The hospital was significantly upgraded in 1911, expanding the two bedroom nurses quarters which had been added in 1902 and increasing the capacity of the women's ward to 8 beds. As part of these works, Berrima District Hospital was connected to gas mains allowing kerosene lanterns to be replaced. In 1919, the hospital was renamed Berrimah District Hospital and had expanded to occupy 10 acres. Electricity was connected to the facility in 1925. A significant boost in funding for the hospital was provided in March 1926, with the institution benefited from a legacy of £3 million from the will of a Miss C.B. Smith. An isolation ward followed in 1928. The following year an ambulance service was established, cementing the hospital's role as a hub for healthcare in the region.

The hospital had outgrown the original buildings by 1935 and was relocated to a modern complex taking advantages of advances in medicine. It was opened by Member for Wollondilly Mark Morton and incorporated men's, women's and children's wards, operating theatres and dedicated areas housing anesthesia and X-ray departments.
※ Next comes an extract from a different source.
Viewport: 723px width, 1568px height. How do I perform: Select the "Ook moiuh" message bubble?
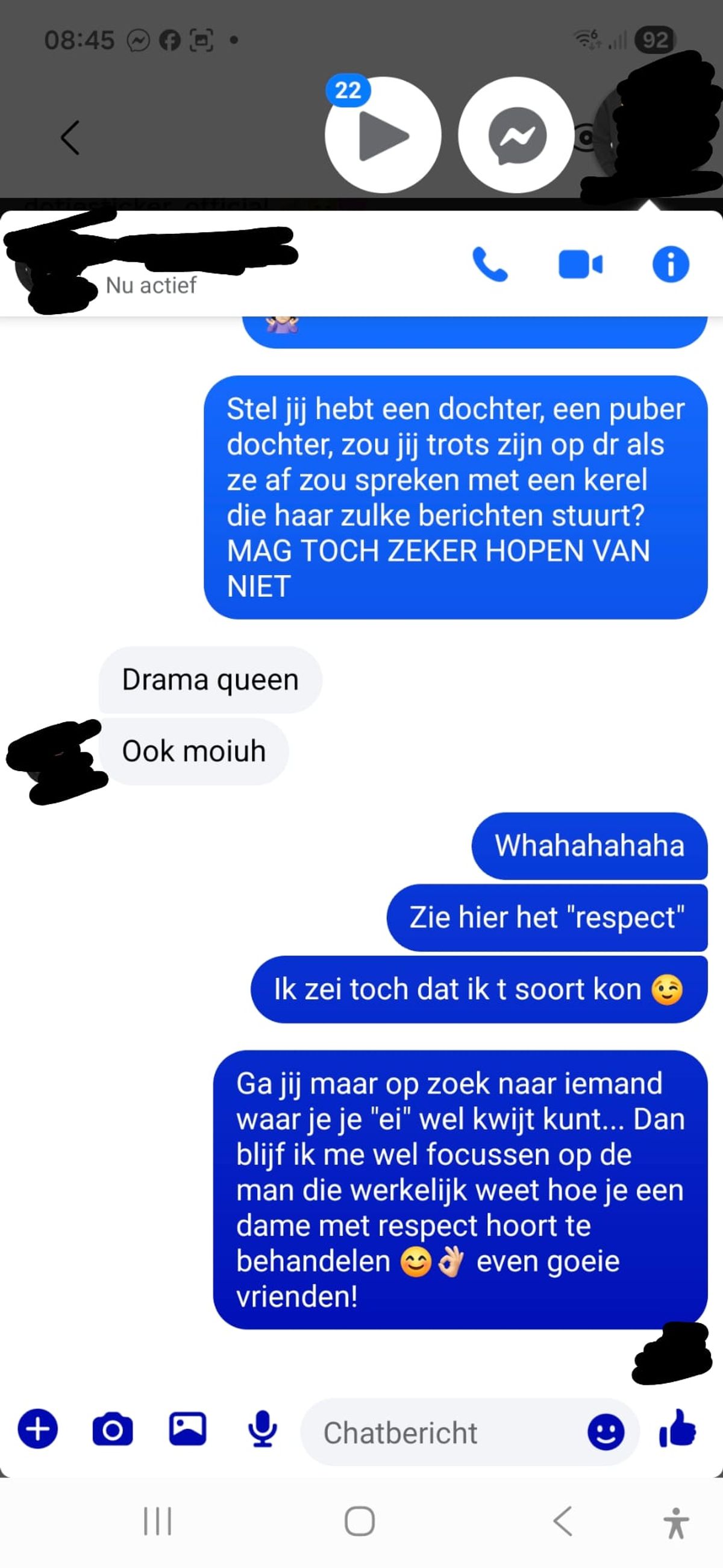click(x=193, y=751)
The Milton Park Wing was developed in 1959 and remains as the main surgical ward. Further extension of the hospital facilities in the 1960s added a dedicated maternity ward and emergency department. Reflecting the growth of Bowral as the regional centre of the Southern Highlands, the hospital's name was changed to Bowral and District Hospital in 1968. Throughout the 1970s and 80s, the range of specialist services provided by the hospital was expanded, including the addition of rehabilitation and cardiac units.
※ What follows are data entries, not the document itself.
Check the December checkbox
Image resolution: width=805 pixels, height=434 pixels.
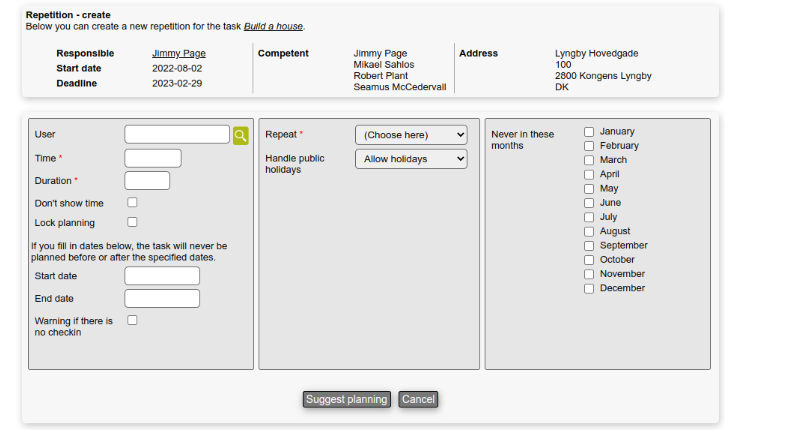589,289
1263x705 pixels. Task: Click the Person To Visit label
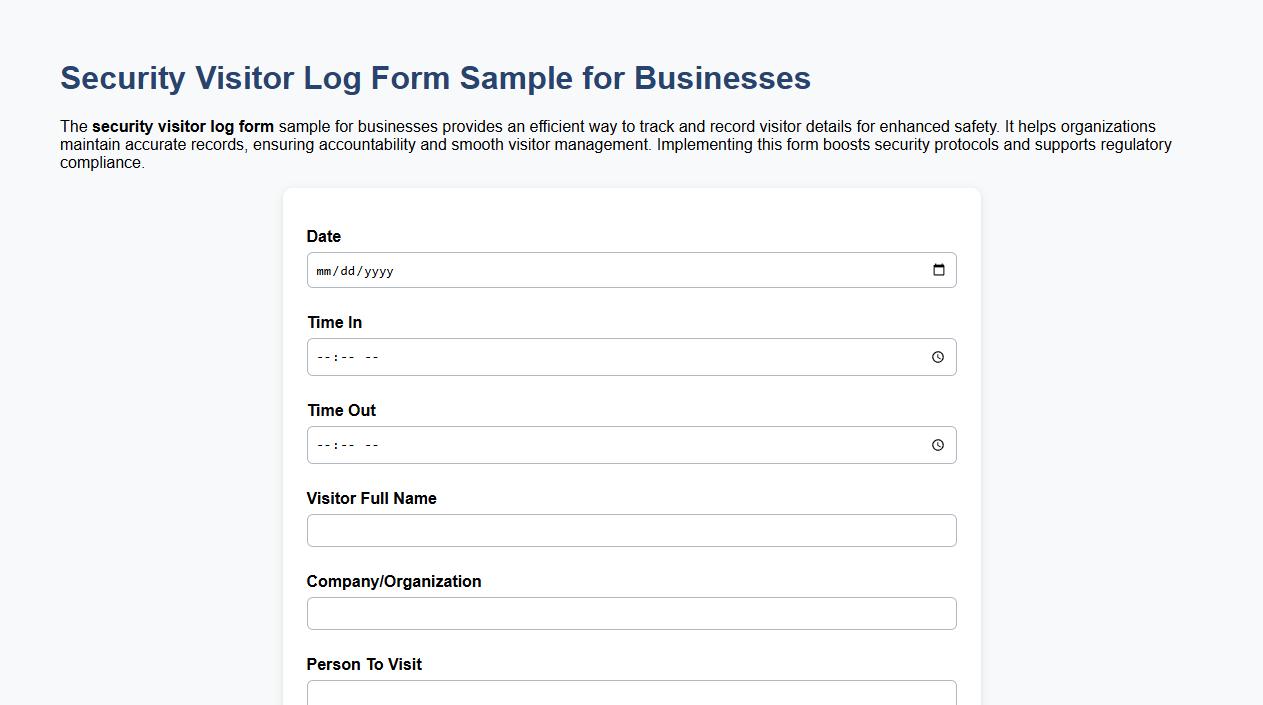(364, 664)
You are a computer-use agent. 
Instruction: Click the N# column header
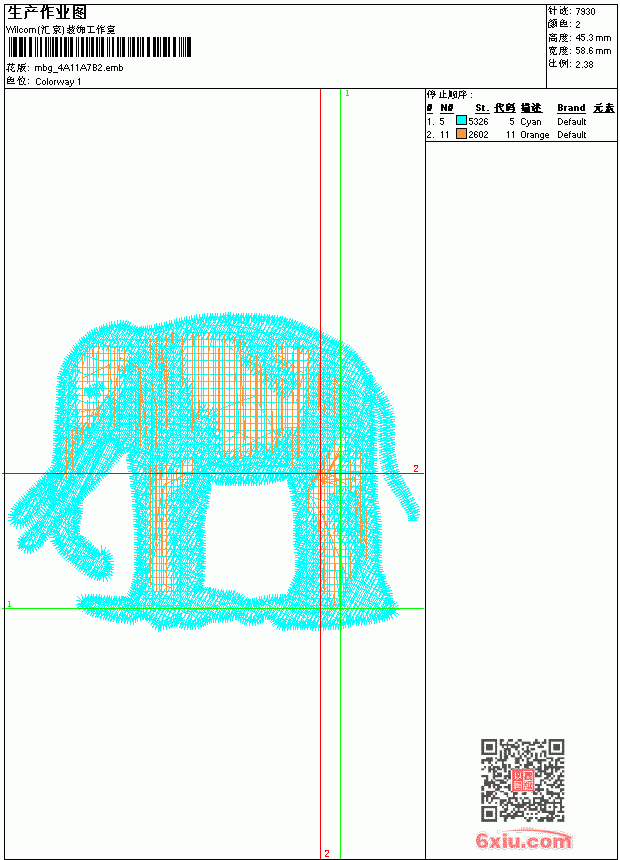pyautogui.click(x=447, y=108)
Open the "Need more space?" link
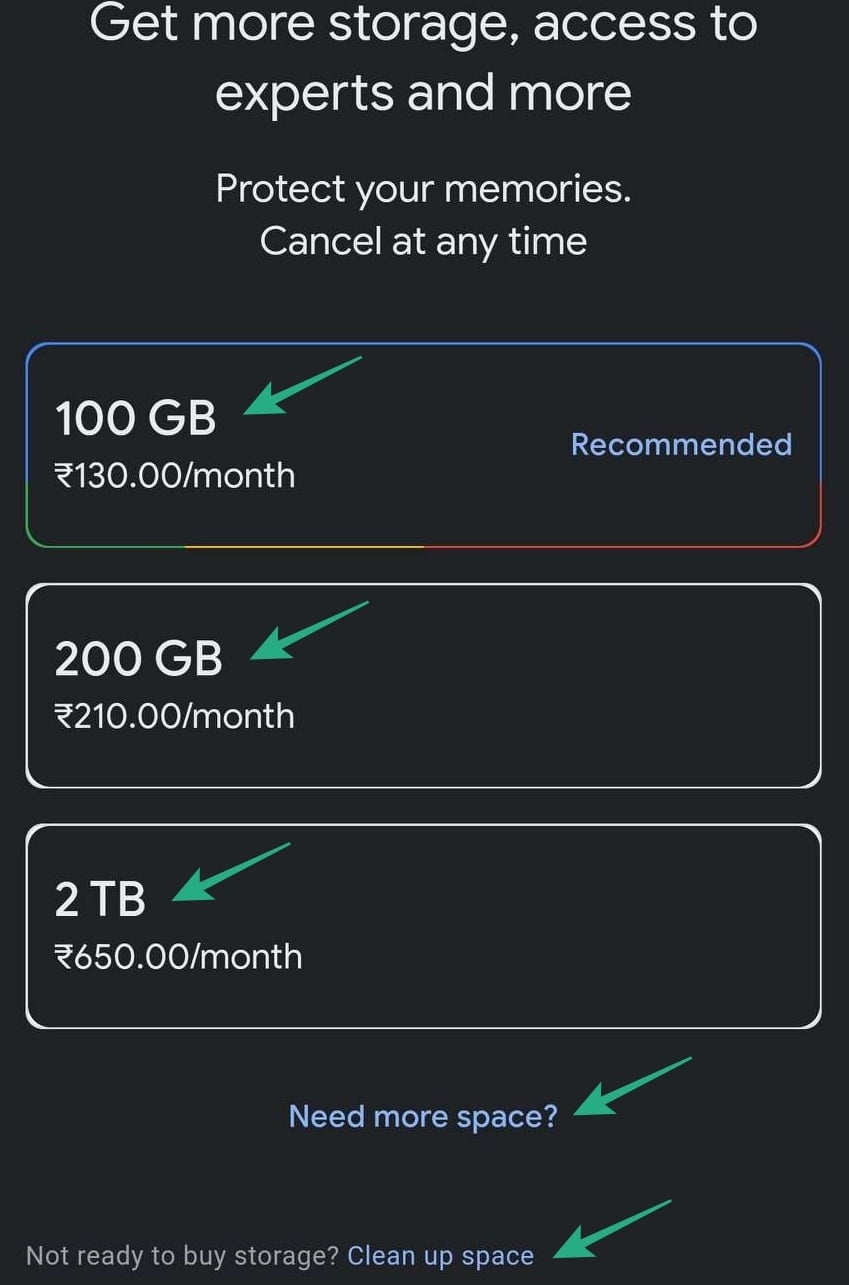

During the 1990s, the hospital sold undeveloped land on the north west of the site allowing the development of the Southern Highlands Private Hospital, which opened in 1996. In 1998, the hospital received additional funding allowing the allocation of two beds for patients with sub-acute mental illness, although the hospital does not maintain a full-time psychiatric capability.
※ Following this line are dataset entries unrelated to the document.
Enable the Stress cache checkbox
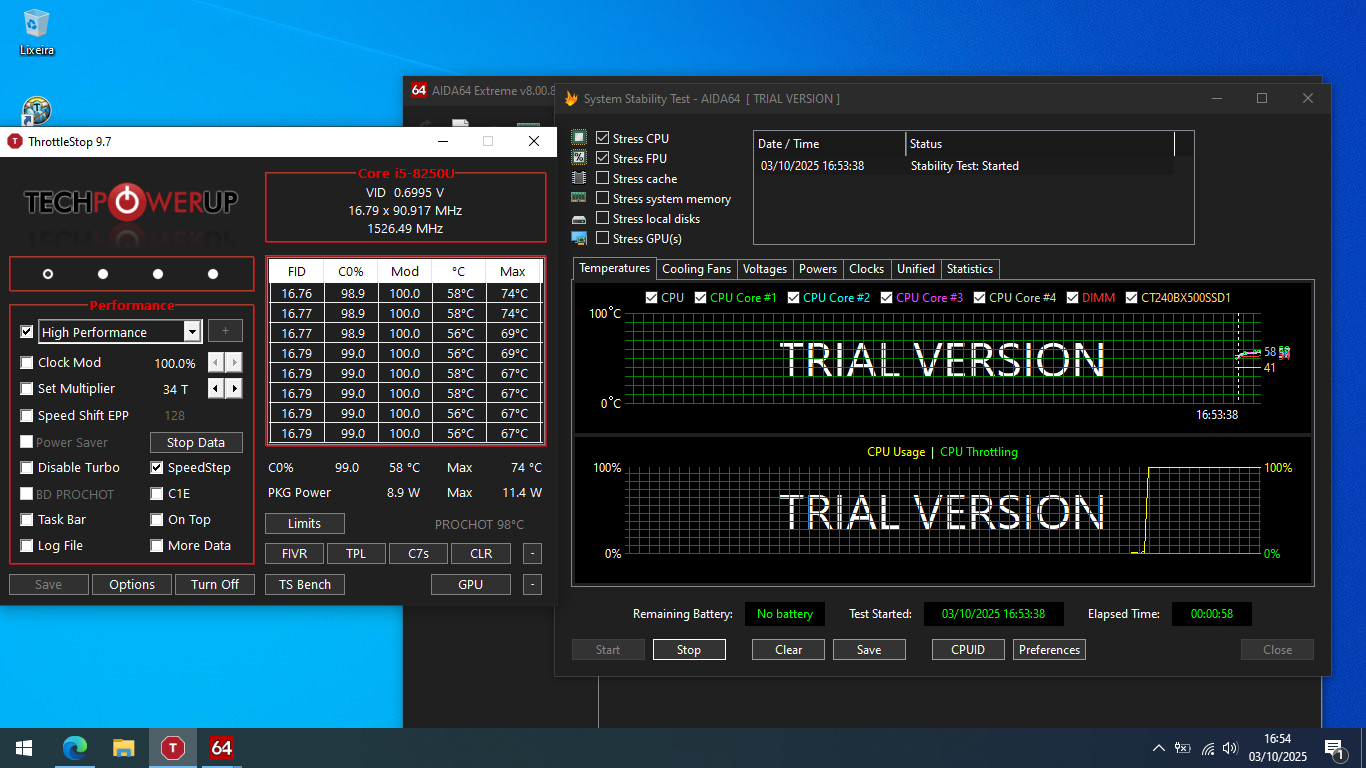The image size is (1366, 768). click(x=603, y=179)
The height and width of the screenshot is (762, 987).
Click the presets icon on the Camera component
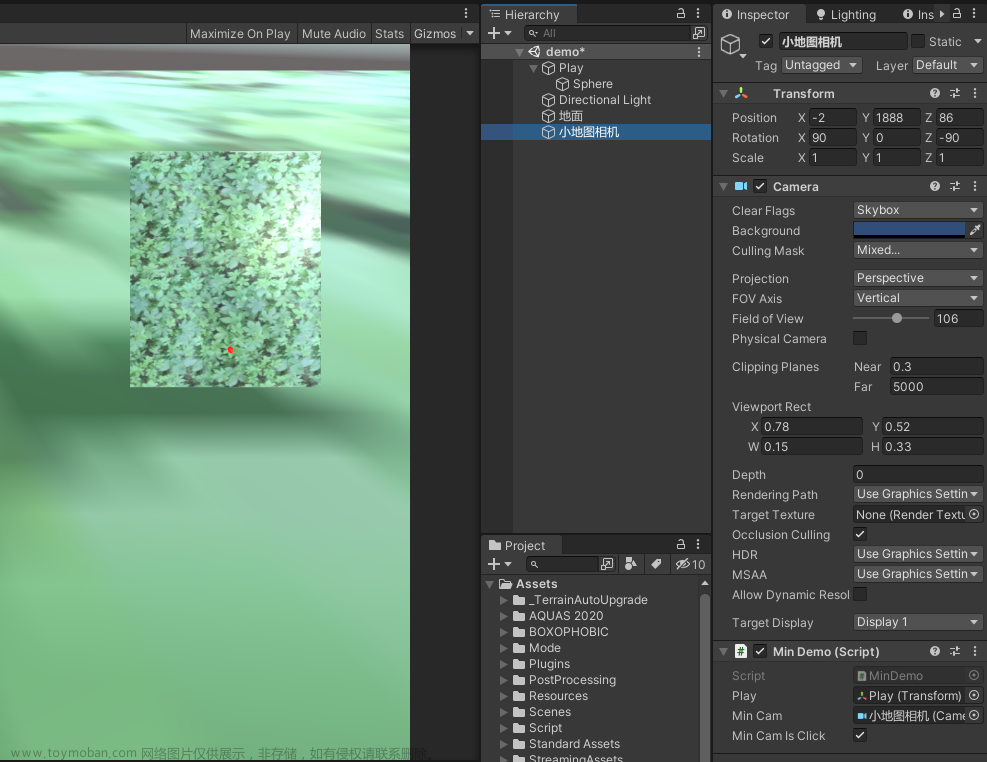(x=955, y=186)
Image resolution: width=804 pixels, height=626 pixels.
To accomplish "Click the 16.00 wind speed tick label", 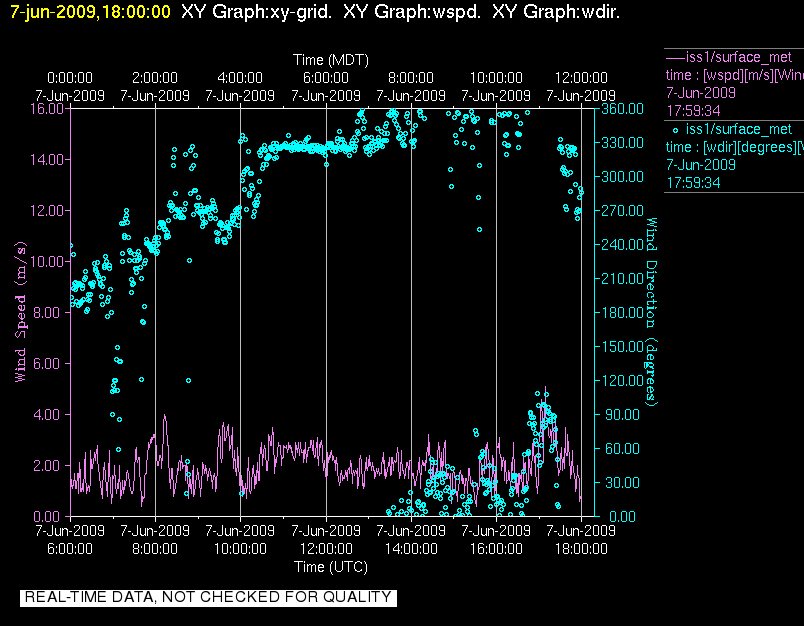I will coord(47,108).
In 2017, NSW Health announced that a $50 million upgrade of the hospital. As of 2021, this upgrade is now complete. The upgrade added new operating theatres, more birthing suites, more single rooms with ensuites. Additionally, the upgrades moved the main entrance of the hospital/emergency ward to the Western side of the facility adjacent to Mona Road.

==Transport==
Bowral and District Hospital is well serviced by public transport links provided by Berrima Buslines throughout the Southern Highlands. The hospital is served directly by local routes 811, 814 and 815 six days per week. Route 811 provides connections to Bowral railway station and the other major suburbs around the Southern Highlands . Route 808, 814 and 815 buses also stop at the hospital, providing links to the rural villages of Kangaloon, Robertson and around Bowral.

==Statistics==

According to the Australian Government's My Hospital website Bowral and District Hospital performed 1,375 elective surgeries and handled 17,403 emergency department presentations in the 2011-2012 financial year. Emergency department waiting times were significantly shorter than national averages. This trend was also reflected in waiting times for elective surgeries, with all urgent procedures performed within clinically recommended timeframes. The hospital's 2010 operating budget was $22.57 million.